* Re: [PATCH] nfs: simplify and guarantee owner uniqueness.
[not found] ` <172652955677.17050.4744720185342907808@noble.neil.brown.name>
@ 2024-09-19 6:38 ` Jon Hunter
0 siblings, 0 replies; 3+ messages in thread
From: Jon Hunter @ 2024-09-19 6:38 UTC (permalink / raw)
To: NeilBrown, Steven Price
Cc: Trond Myklebust, Anna Schumaker, linux-nfs,
linux-tegra@vger.kernel.org
Hi Neil,
On 17/09/2024 00:32, NeilBrown wrote:
> On Tue, 17 Sep 2024, Steven Price wrote:
>>
>> Hi Neil,
>>
>> I'm seeing issues on a test board using an NFS root which I've bisected
>> to this commit in linux-next.

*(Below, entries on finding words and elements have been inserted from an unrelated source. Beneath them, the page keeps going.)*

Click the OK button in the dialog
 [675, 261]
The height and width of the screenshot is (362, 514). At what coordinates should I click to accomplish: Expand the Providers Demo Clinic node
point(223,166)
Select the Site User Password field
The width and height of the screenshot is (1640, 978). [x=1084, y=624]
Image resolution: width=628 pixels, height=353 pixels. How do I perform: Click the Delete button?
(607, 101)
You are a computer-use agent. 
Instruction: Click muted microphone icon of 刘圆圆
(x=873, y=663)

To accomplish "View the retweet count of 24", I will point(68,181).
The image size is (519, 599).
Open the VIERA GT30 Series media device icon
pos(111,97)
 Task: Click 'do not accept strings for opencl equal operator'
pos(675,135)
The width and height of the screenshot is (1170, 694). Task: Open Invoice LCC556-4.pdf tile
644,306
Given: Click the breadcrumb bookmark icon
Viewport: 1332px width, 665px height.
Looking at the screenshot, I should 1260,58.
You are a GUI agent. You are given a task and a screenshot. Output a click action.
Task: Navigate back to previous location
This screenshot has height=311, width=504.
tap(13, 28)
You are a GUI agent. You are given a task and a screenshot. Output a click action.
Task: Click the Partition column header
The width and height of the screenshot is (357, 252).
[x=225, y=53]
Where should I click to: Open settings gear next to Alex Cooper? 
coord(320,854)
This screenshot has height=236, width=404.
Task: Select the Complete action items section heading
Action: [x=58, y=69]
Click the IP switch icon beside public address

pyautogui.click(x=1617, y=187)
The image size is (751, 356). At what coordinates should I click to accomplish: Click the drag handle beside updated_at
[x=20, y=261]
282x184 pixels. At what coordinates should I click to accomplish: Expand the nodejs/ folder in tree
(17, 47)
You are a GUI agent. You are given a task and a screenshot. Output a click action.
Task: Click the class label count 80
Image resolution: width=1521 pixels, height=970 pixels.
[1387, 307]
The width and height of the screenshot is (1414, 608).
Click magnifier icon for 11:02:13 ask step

The kernel spits out many errors of the form:
>>
>> [ 7.478995] NFS: v4 server <ip> returned a bad sequence-id error!
>> [ 7.599462] NFS: v4 server <ip> returned a bad sequence-id error!
>> [ 7.600570] NFS: v4 server <ip> returned a bad sequence-id error!
>> [ 7.615243] NFS: v4 server <ip> returned a bad sequence-id error!
>> [ 7.636756] NFS: v4 server <ip> returned a bad sequence-id error!
>> [ 7.644808] NFS: v4 server <ip> returned a bad sequence-id error!
>> [ 7.653605] NFS: v4 server <ip> returned a bad sequence-id error!
>> [ 7.692836] NFS: nfs4_reclaim_open_state: unhandled error -10026
>> [ 7.699573] NFSv4: state recovery failed for open file
>> arm-linux-gnueabihf/libgpg-error.so.0.29.0, error = -10026
>> [ 7.711055] NFSv4: state recovery failed for open file
>> arm-linux-gnueabihf/libgpg-error.so.0.29.0, error = -10026
>>
>> (with the filename obviously varying)
>>
>> The NFS server is a standard Debian 12 system.
>>
>> Any ideas?
>
> Not immediately. It appears that when the client opens a file during
> recovery, the server doesn't like the seqid that it uses...
>
> Recover happens when the server restarts and when the client and server
> have been out of contact for an extended period or time (>90 seconds by
> default).
> Was either of those the case here? Which one?
I am seeing various failures on -next and bisect is also pointing to
this commit. Reverting it does fix these issues. On one board I also
observed ...
[ 12.674296] NFS: v4 server 192.168.99.1 returned a bad sequence-id error!
[ 12.780476] NFS: v4 server 192.168.99.1 returned a bad sequence-id error!
[ 12.829071] NFS: v4 server 192.168.99.1 returned a bad sequence-id error!
[ 12.971432] NFS: v4 server 192.168.99.1 returned a bad sequence-id error!
[ 13.102700] NFS: v4 server 192.168.99.1 returned a bad sequence-id error!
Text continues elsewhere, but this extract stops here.